A federal court has ruled – again – that universities that impose requirements on Christian organizations that other groups do not have are exercising viewpoint discrimination, and officials that make those decisions are not entitled to qualified immunity for their actions.
That means they could be held responsible for damages – personally.
It’s the third such court victory for Becket, which has represented several student groups in their disputes, the earlier battles involving InterVarsity v. Wayne State and BLinC v. University of Iowa.
The newest ruling comes in the dispute between Intervarsity and the University of Iowa, which was handed a scolding this week.
“What the University did here was clearly unconstitutional. It targeted religious groups for differential treatment under the Human Rights Policy—while carving out exemptions and ignoring other violative groups with missions [the University] presumably supported. The University and individual defendants turned a blind eye to decades of First Amendment jurisprudence or they proceeded full speed ahead knowing they were violating the law,” the court ruled.
It was released by the 8th U.S. Circuit Court of Appeals, after the case originated in federal court in Iowa.
The disputes concern the schools’ demands that Christian student organizations allow anyone to be a leader – even an atheist. However, other student groups based on other protected classes, such as race or sex, were allowed to designate those requirements for their leaders.
“The court warned that university officials who ‘make calculated choices about enacting or enforcing [such] unconstitutional policies’ should be on notice that they are not entitled to qualified immunity and will be held personally accountable for their actions,” Becket reported.
“Schools are supposed to be a place of free inquiry and open thought, but the school officials here punished opinions they didn’t like and promoted ones they did—all while using taxpayer dollars to do it,” said Daniel Blomberg, senior counsel at Becket. “The good news is that they’ve been held accountable, and school officials nationwide are on notice. We are optimistic that in the future, colleges will pursue policies of accommodation, not discrimination, when it comes to religious exercise on campus.”
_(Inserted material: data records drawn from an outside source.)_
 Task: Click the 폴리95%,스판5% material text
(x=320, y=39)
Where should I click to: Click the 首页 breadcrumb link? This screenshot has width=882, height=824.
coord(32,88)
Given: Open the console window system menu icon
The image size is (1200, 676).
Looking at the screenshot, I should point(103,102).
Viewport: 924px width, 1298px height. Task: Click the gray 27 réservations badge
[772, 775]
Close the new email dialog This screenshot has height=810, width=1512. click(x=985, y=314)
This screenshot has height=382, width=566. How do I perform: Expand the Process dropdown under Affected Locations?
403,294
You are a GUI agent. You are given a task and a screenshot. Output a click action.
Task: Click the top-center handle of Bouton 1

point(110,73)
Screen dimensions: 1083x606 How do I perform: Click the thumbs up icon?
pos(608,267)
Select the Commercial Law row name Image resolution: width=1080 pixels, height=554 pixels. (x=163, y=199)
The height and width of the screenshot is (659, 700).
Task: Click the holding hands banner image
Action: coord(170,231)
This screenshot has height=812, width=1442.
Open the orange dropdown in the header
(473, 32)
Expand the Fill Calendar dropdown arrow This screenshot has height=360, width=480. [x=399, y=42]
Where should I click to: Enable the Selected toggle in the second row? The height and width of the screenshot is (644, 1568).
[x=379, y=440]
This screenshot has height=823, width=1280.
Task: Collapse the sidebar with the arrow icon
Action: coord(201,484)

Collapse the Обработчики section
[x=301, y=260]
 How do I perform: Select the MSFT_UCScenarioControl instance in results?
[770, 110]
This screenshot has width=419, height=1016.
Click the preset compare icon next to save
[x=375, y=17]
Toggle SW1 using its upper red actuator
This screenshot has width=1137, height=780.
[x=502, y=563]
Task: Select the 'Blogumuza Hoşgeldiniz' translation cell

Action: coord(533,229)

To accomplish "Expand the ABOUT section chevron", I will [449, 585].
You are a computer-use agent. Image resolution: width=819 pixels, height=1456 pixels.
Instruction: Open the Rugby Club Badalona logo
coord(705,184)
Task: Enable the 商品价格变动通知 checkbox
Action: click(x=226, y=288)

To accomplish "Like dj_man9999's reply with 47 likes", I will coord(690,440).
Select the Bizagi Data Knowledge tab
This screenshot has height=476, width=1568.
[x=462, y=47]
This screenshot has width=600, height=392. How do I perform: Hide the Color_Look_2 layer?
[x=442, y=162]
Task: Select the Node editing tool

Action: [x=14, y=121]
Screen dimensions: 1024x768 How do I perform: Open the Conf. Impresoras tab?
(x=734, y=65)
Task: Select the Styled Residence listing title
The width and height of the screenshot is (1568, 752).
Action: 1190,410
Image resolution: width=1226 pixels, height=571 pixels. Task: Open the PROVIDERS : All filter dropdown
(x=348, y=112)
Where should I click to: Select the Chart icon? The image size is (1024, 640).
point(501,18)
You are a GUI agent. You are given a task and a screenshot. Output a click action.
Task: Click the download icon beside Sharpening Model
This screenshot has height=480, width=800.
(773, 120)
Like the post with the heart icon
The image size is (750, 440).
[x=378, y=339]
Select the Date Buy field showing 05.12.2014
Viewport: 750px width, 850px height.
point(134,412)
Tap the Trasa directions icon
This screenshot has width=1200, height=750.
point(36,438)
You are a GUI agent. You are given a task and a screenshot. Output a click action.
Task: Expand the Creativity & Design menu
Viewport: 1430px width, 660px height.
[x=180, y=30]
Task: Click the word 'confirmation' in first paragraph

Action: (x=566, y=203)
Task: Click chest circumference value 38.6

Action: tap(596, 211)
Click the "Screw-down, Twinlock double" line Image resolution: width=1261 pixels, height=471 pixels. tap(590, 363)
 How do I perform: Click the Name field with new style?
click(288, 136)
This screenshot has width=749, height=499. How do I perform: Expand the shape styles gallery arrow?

The judges said they were “hard-pressed to find a clearer example of viewpoint discrimination” than the discrimination against religious student groups.
In 2018, the University of Iowa deregistered InterVarsity Graduate Christian Fellowship and numerous other religious groups—including Muslim and Sikh groups—because of their common-sense requirement that their leaders agree with their religious beliefs, Becket reported.
“As in the Wayne State and BLinC cases, the University justified its targeting of religious clubs by accusing the clubs of ‘discrimination’ for wanting their leadership to share their values—even while the schools permitted other organizations (such as sororities, fraternities, and political or activist groups) to consider criteria such as a student’s sex, race, or ideology in the selection of club leadership and membership,” the group reported.
“Religious groups should be able to have religious leaders. Government officials don’t get to tell Christians, Muslims, or Sikhs who will lead their prayers or their worship,” said Blomberg. “That’s not just bedrock constitutional law, it’s also common sense. And now the University of Iowa knows it.”
The earlier cases involved Intervarsity at another school, and the Business Leaders in Christ at Iowa.
The court earlier said university officials were not eligible for immunity when they stage such stunts.
“The individual defendants may pick their poison: they are either plainly incompetent or they knowingly violated the Constitution. Either way, they should not get qualified immunity,” the earlier ruling said.